• **AIM OF THE EXERCISE**: The answer must be a single number: how many lines of the entries below include "left".

Records from a dataset
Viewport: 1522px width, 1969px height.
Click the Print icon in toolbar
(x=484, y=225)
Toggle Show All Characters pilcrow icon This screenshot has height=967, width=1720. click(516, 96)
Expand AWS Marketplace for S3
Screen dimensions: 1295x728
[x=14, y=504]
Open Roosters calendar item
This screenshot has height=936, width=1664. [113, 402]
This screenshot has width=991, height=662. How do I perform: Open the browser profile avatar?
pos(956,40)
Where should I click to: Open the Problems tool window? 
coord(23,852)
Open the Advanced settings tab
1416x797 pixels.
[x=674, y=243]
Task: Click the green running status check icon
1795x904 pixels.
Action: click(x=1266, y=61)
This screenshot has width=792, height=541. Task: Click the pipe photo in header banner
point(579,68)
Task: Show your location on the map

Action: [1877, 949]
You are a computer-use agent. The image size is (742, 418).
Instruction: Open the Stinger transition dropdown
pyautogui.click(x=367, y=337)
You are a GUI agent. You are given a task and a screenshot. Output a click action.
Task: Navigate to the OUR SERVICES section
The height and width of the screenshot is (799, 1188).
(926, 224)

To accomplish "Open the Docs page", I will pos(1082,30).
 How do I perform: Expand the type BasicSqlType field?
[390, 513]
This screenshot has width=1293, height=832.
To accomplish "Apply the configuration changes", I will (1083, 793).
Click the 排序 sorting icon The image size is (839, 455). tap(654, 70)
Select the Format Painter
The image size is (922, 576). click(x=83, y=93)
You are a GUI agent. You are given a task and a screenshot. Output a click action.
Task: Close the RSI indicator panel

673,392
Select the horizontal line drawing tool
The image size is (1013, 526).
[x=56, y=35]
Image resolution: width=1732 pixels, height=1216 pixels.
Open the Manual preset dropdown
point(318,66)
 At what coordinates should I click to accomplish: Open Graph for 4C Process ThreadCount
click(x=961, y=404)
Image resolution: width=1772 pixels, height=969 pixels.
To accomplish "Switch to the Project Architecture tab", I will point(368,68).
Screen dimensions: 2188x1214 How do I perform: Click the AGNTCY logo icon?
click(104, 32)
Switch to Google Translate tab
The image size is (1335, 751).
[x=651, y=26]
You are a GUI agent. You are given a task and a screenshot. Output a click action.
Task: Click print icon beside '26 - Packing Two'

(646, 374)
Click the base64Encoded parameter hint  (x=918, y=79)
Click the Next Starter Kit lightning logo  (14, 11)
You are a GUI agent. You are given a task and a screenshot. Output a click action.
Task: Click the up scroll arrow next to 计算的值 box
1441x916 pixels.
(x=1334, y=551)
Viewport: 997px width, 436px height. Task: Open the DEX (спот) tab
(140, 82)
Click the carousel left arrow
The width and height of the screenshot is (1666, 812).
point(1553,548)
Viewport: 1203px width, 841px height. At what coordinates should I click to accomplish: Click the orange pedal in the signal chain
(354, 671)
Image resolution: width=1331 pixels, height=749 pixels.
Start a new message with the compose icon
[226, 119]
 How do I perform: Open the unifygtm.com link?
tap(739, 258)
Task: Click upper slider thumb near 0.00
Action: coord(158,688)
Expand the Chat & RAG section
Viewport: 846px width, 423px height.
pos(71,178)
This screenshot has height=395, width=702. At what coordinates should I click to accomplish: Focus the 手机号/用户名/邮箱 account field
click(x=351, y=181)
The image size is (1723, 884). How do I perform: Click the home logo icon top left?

• **RESPONSE AREA**: 2